What is needed ▸ All of the data is to be set down again without any alteration.
Data excerpts Start Marker
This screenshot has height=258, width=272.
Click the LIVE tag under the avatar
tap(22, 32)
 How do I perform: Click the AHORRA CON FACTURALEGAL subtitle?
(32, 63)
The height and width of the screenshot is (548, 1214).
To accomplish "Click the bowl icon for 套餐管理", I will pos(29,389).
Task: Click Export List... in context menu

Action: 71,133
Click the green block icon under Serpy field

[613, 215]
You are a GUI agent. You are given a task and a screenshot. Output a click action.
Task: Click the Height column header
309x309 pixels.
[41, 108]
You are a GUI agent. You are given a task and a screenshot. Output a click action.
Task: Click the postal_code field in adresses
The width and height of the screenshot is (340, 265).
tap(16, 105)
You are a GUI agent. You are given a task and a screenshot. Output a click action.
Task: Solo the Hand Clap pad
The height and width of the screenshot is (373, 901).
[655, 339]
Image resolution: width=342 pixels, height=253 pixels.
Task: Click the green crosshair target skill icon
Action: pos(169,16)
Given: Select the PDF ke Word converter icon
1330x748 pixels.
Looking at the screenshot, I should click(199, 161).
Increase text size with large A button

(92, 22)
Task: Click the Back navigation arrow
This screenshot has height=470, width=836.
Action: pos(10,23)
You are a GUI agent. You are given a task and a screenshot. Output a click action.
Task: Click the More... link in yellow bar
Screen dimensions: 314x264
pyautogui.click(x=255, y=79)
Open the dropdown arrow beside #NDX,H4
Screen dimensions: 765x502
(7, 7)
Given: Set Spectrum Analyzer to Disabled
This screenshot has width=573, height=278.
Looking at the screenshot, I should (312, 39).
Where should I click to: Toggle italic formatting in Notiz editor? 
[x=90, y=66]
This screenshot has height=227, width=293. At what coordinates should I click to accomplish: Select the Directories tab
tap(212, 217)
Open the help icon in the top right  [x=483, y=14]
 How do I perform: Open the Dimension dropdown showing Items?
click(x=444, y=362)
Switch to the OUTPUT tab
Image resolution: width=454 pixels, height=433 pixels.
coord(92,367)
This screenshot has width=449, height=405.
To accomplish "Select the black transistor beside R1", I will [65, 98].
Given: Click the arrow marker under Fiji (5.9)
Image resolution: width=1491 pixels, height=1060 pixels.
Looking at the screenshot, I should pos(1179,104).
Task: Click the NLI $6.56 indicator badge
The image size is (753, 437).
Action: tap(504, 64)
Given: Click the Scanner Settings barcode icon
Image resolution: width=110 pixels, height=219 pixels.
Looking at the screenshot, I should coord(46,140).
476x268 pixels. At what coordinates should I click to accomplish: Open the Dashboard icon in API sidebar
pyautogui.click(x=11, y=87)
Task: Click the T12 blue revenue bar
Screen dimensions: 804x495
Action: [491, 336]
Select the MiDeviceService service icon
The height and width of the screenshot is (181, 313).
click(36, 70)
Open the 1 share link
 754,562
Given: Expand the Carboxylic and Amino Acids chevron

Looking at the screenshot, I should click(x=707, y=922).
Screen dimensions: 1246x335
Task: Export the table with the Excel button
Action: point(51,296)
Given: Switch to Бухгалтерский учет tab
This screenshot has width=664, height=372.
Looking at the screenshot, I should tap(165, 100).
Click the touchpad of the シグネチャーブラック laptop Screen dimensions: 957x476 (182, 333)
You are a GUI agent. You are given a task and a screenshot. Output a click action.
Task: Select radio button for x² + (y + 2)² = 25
Data excerpts End Marker
Response to this task ▸
This screenshot has height=258, width=272.
Click the LIVE tag under the avatar
tap(22, 32)
 How do I perform: Click the AHORRA CON FACTURALEGAL subtitle?
(32, 63)
The height and width of the screenshot is (548, 1214).
To accomplish "Click the bowl icon for 套餐管理", I will pos(29,389).
Task: Click Export List... in context menu

Action: 71,133
Click the green block icon under Serpy field

[613, 215]
You are a GUI agent. You are given a task and a screenshot. Output a click action.
Task: Click the Height column header
309x309 pixels.
[41, 108]
You are a GUI agent. You are given a task and a screenshot. Output a click action.
Task: Click the postal_code field in adresses
The width and height of the screenshot is (340, 265).
tap(16, 105)
You are a GUI agent. You are given a task and a screenshot. Output a click action.
Task: Solo the Hand Clap pad
The height and width of the screenshot is (373, 901).
[655, 339]
Image resolution: width=342 pixels, height=253 pixels.
Task: Click the green crosshair target skill icon
Action: pos(169,16)
Given: Select the PDF ke Word converter icon
1330x748 pixels.
Looking at the screenshot, I should click(199, 161).
Increase text size with large A button

(92, 22)
Task: Click the Back navigation arrow
This screenshot has height=470, width=836.
Action: pos(10,23)
You are a GUI agent. You are given a task and a screenshot. Output a click action.
Task: Click the More... link in yellow bar
Screen dimensions: 314x264
pyautogui.click(x=255, y=79)
Open the dropdown arrow beside #NDX,H4
Screen dimensions: 765x502
(7, 7)
Given: Set Spectrum Analyzer to Disabled
This screenshot has width=573, height=278.
Looking at the screenshot, I should (312, 39).
Where should I click to: Toggle italic formatting in Notiz editor? 
[x=90, y=66]
This screenshot has height=227, width=293. At what coordinates should I click to accomplish: Select the Directories tab
tap(212, 217)
Open the help icon in the top right  [x=483, y=14]
 How do I perform: Open the Dimension dropdown showing Items?
click(x=444, y=362)
Switch to the OUTPUT tab
Image resolution: width=454 pixels, height=433 pixels.
coord(92,367)
This screenshot has width=449, height=405.
To accomplish "Select the black transistor beside R1", I will [65, 98].
Given: Click the arrow marker under Fiji (5.9)
Image resolution: width=1491 pixels, height=1060 pixels.
Looking at the screenshot, I should pos(1179,104).
Task: Click the NLI $6.56 indicator badge
The image size is (753, 437).
Action: tap(504, 64)
Given: Click the Scanner Settings barcode icon
Image resolution: width=110 pixels, height=219 pixels.
Looking at the screenshot, I should coord(46,140).
476x268 pixels. At what coordinates should I click to accomplish: Open the Dashboard icon in API sidebar
pyautogui.click(x=11, y=87)
Task: Click the T12 blue revenue bar
Screen dimensions: 804x495
Action: [491, 336]
Select the MiDeviceService service icon
The height and width of the screenshot is (181, 313).
click(36, 70)
Open the 1 share link
 754,562
Given: Expand the Carboxylic and Amino Acids chevron

Looking at the screenshot, I should click(x=707, y=922).
Screen dimensions: 1246x335
Task: Export the table with the Excel button
Action: point(51,296)
Given: Switch to Бухгалтерский учет tab
This screenshot has width=664, height=372.
Looking at the screenshot, I should tap(165, 100).
Click the touchpad of the シグネチャーブラック laptop Screen dimensions: 957x476 (182, 333)
You are a GUI agent. You are given a task and a screenshot. Output a click action.
Task: Select radio button for x² + (y + 2)² = 25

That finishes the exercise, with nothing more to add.